These days, CERN is much in the news. You remember, it’s the nuclear research center on the border of France and Switzerland, the world’s largest laboratory of high energy physics. All accelerators there, including the Large Hadron Collider, use the same principle of opposing particle beams our physicists invented. Many parts and components, including magnets, are products of Russian research institutes. Now, the most important thing: inside the nearly 27-kilometer LHC ring, in which heavy particles are accelerated to tremendous energies, there are four so-called points of collision. These are detectors – mammoth structures the size of a five-storey building; two of them consist of elements made of lead tungstate monocrystals. Just imagine: one hundred tonnes of crystals within one structure. That’s the invention of Russian scientists. We also grew the crystals, manufactured the components and assembled the detectors. Hundreds of our specialists work at CERN on the permanent basis…

I’d like to drive the message home: practically all major science projects being implemented in Europe today were largely initiated by Russian scientists. Russia’s technological contribution is significant. For instance, just recently Rosatom and the Kurchatov Institute have provided nearly three hundred tonnes of a unique super-conductor cable for creating magnetic fields at ITER, the experimental thermonuclear reactor being built in southern France, between Nice and Marseilles. We outbid the Western competitors in a rather tough contest.

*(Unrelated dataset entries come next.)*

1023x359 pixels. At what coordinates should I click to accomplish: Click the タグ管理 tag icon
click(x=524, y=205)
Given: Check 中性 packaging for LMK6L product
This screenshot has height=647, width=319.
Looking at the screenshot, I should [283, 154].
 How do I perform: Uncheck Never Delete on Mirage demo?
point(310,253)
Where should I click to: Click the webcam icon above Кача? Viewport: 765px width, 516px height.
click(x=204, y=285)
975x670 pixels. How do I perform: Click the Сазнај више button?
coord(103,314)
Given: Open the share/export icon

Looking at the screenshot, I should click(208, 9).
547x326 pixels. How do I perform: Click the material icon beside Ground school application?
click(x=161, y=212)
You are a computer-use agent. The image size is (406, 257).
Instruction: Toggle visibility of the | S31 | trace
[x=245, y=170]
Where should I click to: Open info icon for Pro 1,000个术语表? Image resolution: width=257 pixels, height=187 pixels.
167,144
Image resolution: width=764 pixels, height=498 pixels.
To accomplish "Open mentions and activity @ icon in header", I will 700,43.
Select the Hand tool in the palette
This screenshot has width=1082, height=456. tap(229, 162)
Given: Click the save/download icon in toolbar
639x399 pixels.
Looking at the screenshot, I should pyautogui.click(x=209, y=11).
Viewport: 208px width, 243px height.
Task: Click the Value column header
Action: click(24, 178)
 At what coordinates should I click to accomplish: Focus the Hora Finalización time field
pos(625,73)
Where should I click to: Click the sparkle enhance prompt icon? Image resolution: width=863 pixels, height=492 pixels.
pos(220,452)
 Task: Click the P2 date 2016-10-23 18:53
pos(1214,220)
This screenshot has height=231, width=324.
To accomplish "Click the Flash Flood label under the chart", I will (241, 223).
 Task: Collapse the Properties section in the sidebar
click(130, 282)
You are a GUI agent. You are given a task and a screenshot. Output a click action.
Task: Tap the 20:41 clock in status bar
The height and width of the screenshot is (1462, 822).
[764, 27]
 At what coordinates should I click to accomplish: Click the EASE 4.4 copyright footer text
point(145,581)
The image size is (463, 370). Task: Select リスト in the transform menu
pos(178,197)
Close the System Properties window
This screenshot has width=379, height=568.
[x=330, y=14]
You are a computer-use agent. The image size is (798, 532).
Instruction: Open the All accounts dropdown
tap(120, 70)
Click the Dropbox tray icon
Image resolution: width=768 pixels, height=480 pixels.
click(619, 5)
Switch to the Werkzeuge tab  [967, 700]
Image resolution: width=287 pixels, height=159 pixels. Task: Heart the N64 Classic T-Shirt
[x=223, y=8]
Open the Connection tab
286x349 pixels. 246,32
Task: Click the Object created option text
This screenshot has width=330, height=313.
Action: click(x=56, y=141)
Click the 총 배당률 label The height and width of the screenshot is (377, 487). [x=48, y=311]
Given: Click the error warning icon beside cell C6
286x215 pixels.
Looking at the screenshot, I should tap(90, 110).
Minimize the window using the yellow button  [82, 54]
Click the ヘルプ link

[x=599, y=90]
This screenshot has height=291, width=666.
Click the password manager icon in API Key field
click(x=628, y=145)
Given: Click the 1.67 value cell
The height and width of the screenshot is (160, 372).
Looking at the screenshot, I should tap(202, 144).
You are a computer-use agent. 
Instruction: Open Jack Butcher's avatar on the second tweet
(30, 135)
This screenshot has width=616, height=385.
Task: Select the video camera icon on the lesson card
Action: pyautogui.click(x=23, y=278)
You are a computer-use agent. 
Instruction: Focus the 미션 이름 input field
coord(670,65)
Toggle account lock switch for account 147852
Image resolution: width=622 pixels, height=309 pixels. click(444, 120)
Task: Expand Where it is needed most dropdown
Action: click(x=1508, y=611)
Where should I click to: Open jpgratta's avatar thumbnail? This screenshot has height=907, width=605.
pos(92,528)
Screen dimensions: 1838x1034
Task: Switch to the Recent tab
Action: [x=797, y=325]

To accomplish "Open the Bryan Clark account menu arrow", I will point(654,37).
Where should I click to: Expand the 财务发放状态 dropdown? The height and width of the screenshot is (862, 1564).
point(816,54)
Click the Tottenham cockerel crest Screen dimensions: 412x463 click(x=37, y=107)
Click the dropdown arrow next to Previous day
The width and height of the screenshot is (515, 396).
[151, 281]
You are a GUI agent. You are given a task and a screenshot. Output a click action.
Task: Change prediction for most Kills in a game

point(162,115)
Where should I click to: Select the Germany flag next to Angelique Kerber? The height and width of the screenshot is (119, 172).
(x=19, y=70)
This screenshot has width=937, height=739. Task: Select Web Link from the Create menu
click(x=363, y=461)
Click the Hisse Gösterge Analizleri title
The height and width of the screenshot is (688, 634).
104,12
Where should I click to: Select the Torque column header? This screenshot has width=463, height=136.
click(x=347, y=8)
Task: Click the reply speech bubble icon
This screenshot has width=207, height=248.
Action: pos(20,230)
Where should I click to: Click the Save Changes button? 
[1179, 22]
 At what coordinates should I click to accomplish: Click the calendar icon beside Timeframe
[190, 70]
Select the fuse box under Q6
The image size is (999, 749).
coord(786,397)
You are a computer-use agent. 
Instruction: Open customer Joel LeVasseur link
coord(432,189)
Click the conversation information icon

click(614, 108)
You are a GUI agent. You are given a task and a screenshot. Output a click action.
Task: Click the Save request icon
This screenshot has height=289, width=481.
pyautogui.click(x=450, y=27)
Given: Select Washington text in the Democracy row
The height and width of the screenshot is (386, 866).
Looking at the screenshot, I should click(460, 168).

What is it I’m driving at? Economic sanctions and other instruments that are often in use in big politics are on one bank of the river, and science, on the opposite one. Russia has been an integral part of the world science landscape and it will remain so.

We don’t stay idle. At the site of the Kurchatov Institute in Gatchina a high-flux neutron research reactor is about to be launched. It’s one of the most powerful in the world. Second. In cooperation with Rosatom and Italian partners we are getting down to the development of a fundamentally new Tokamak, called Ignitor. The design of the project is almost ready, the money has been raised. There’s much practical work ahead for us. Also, we are beginning to promote the fourth generation of synchrotrons, unparalleled elsewhere.

Part 2
About a cast-iron alibi, humanoid servants and nature-like technologies

 

- Are you saying that that the latest realities – be it foreign sanctions or the internal economic crisis – are nothing but a mosquito bite for such a mammoth as the Kurchatov Institute?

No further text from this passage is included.